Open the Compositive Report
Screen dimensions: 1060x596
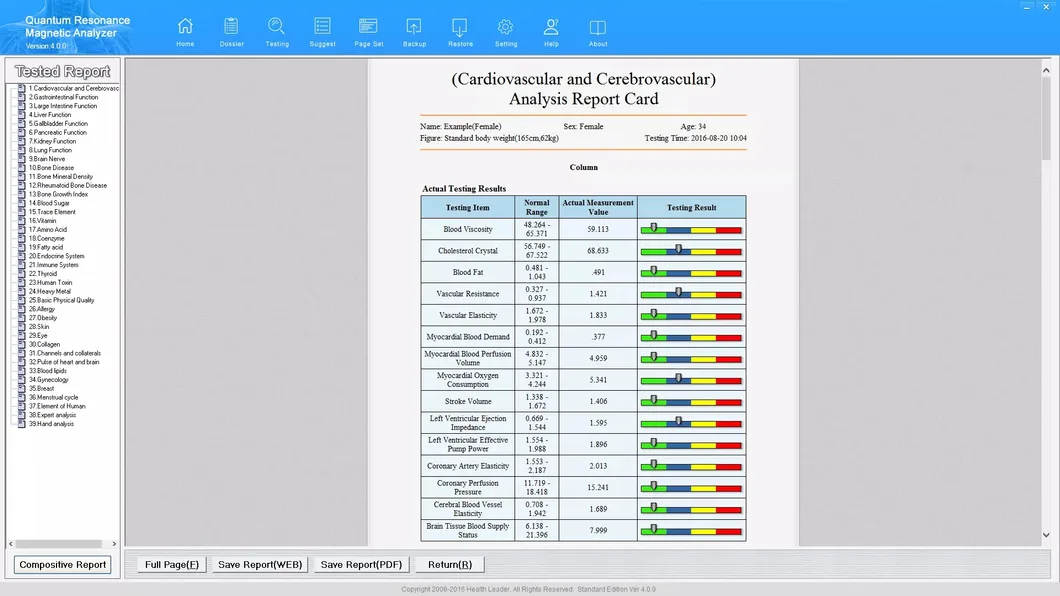point(62,564)
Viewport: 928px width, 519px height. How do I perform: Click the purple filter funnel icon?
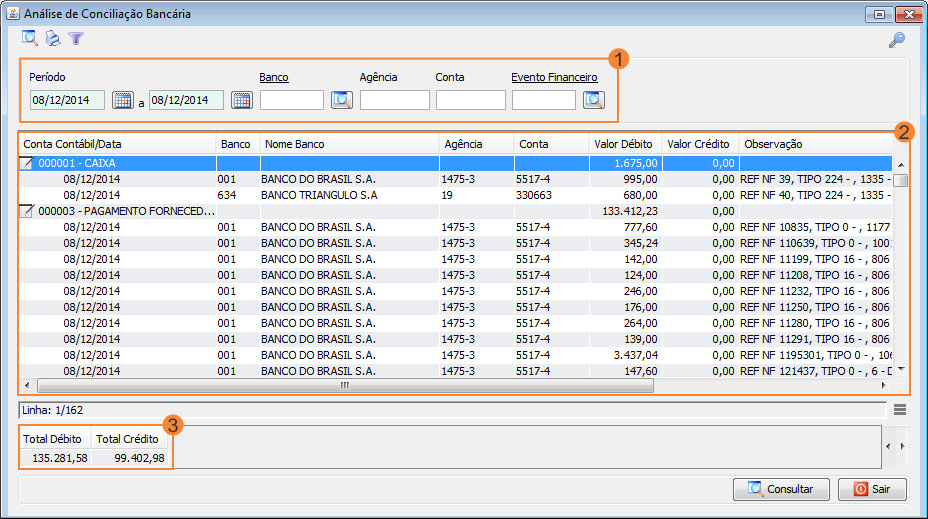point(76,39)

- [PROBLEM TO SOLVE]: Each record needs to be reproduced exactly, and no image should be carried over.

- [REPLY]:
Open the Compositive Report
Screen dimensions: 1060x596
point(62,564)
Viewport: 928px width, 519px height. How do I perform: Click the purple filter funnel icon?
point(76,39)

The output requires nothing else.